(TEKST DO ANALIZY)
┄┄┄┄┄┄
# Skrót myślowy



## PA_System

Poniższy fragment artykułu pochodzi z czasopisma Wysokie obcasy:

*Skróty myślowe Jarosława Gowina

''Naszą kulturę cechuje szczególny szacunek do kobiet''. Ciekawa jestem, co pan minister ma na myśli?

Im dłużej słucham pana ministra Gowina, tym mniej rozumiem. Nawet swoją ''kobiecą intuicją'' nie jestem w stanie ogarnąć skrótów myślowych pana ministra. *

Jak byście oddali po angielsku zwrot "skrót myślowy"?  

Zanim podacie tłumaczenia z różnych słowników i serwisów tlumaczeniowych, rzućcie okiem na ten wątek: Another word for 'ellipsis'


----------



## koper2

...I can't get, in a nutshell, what is the minister's way of thinking .


----------



## PA_System

"In a nutshell" to chyba nie do końca to samo, co "skrót myślowy". To znaczy, że wypowiedź co prawda jest złożona z jak najmniejszej liczby słów, ale nadal jest zrozumiała i nie powinna prowadzić do nieporozumienia, podczas gdy skróty myślowy często do tego doprowadzają.
┄┄┄┄┄┄
(WYODRĘBNIONY MATERIAŁ)
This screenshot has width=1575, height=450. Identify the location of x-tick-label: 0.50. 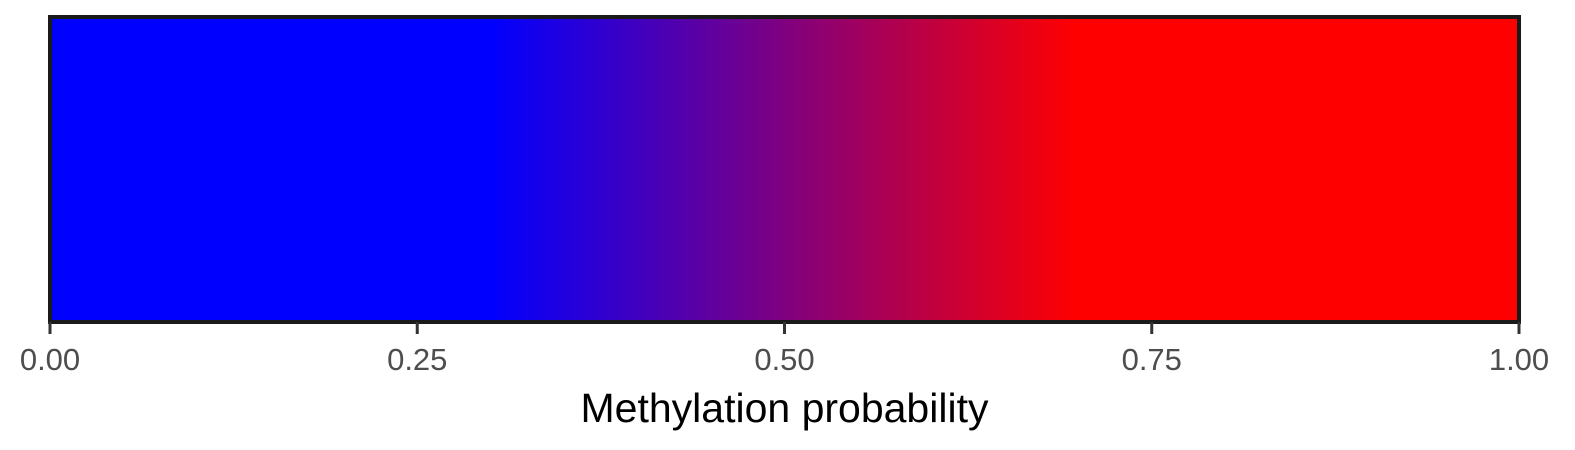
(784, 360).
┄┄┄┄┄┄
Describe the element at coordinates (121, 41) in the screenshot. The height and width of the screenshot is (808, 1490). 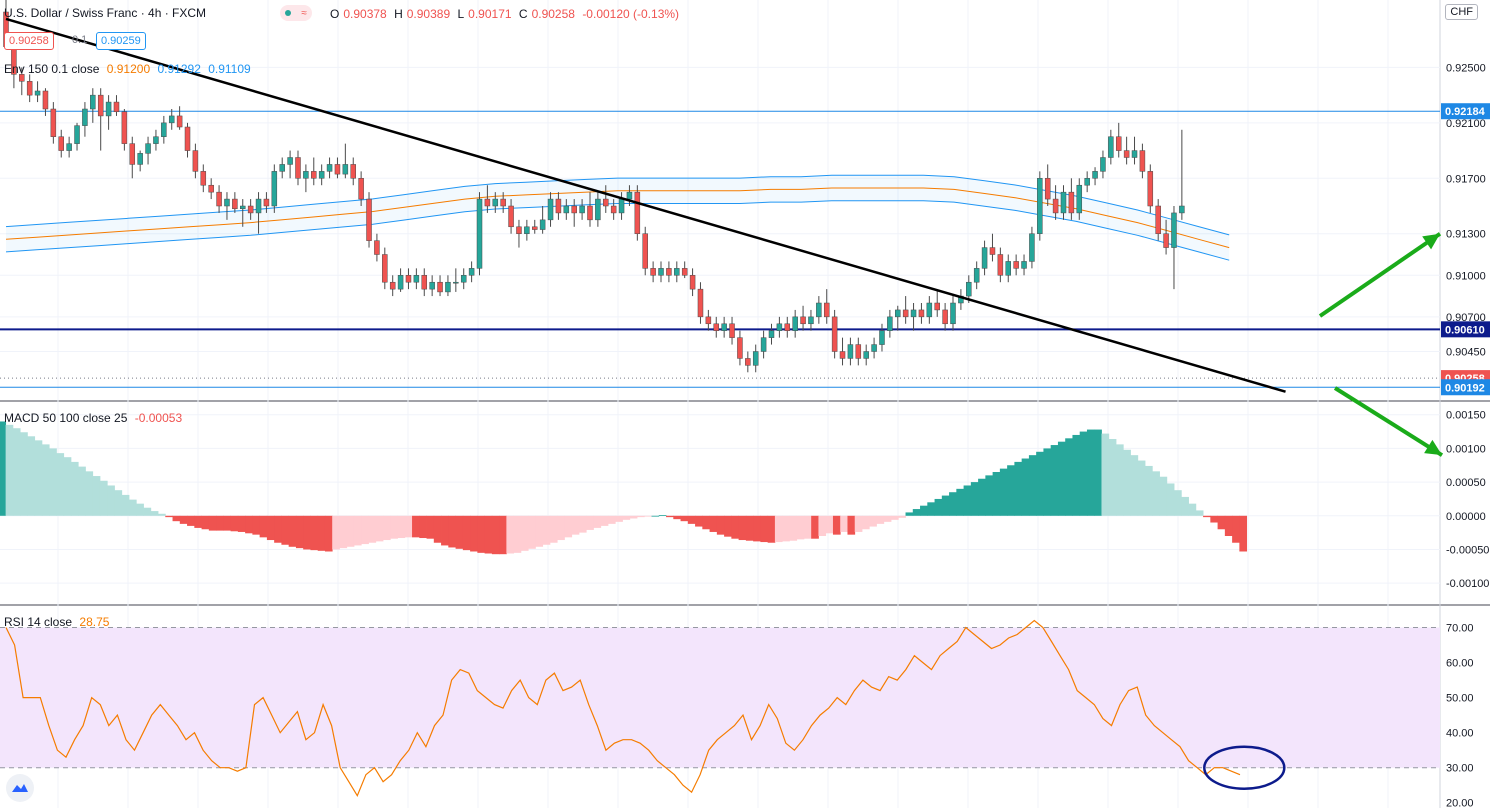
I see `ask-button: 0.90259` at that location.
┄┄┄┄┄┄
(ZBADAJ MATERIAŁ)
(a) Z jakiego czasopisma pochodzi fragment artykułu przytoczony w tekście o skrócie myślowym?
(b) Zamień w tekście o skrócie myślowym słowo „szacunek” na „respekt” i przepisz fragment zaczynający się od „# Skrót myślowy” i ciągnący się aż do „ma na myśli?”.

(WYNIKI PO KOLEI)
(a) Z czasopisma Wysokie obcasy.

(b)
# Skrót myślowy



## PA_System

Poniższy fragment artykułu pochodzi z czasopisma Wysokie obcasy:

*Skróty myślowe Jarosława Gowina

''Naszą kulturę cechuje szczególny respekt do kobiet''. Ciekawa jestem, co pan minister ma na myśli?